Gemdale bought an easement on the property for $570,000 in March 2022 from Madison — which purchased the site for $86 million in 2015 — and filed plans with the New York City Department of Buildings in October. Gemdale amended plans last week, calling for 150 units total, according to property records. That’s one-third less than the 226 units Madison wanted.

Lendlease has been secured as the construction manager, but declined to comment.

Gemdale is known for projects such as 121 East 22nd Street in Manhattan, the Skyglass at 222 Dexter Avenue North in Seattle, and other projects primarily in California.

The Robert Gladstone-owned Madison originally planned to build a 1,100-foot, supertall condo tower designed by CetraRuddy Architects with residences all above the 230-foot mark and office and amenities on the lower section, according to Madison’s website.

CentraRuddy said it is not involved in what Gemdale is planning at the site.

Madison had at least $168 million in financing for the project, which it accumulated from Shanghai Commercial Bank over the course of 2019 and 2020.

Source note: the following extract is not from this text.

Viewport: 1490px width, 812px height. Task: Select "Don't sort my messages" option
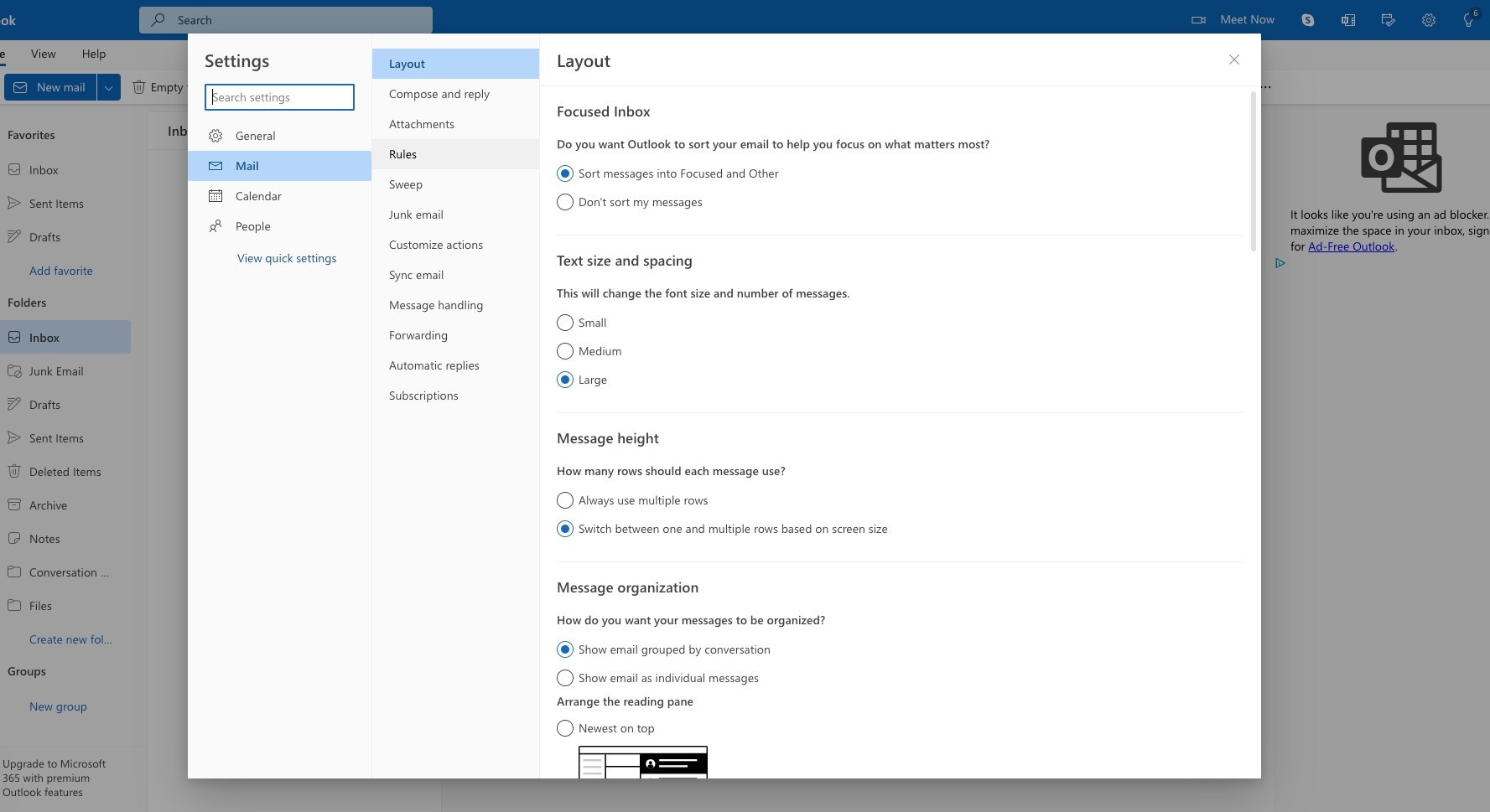[565, 202]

Over that period, Gladstone put in work on the foundations of the residential tower by driving 470 steel piles into the ground to reach the bedrock 45 feet below the surface. The ground floor would have been only 9,000 square feet, Gladstone told Commercial Observer in 2019.

This meant that Madison was pouring money into the ground that it would have preferred to be spending in the sky, according to Gladstone, but the thoroughly secured building meant the elevators would operate more efficiently.

It also ensured floor plans that would price each unit between $2 million to $3 million.

But as the pandemic wore on, Madison quietly hit the brakes on the project, and it’s unclear why.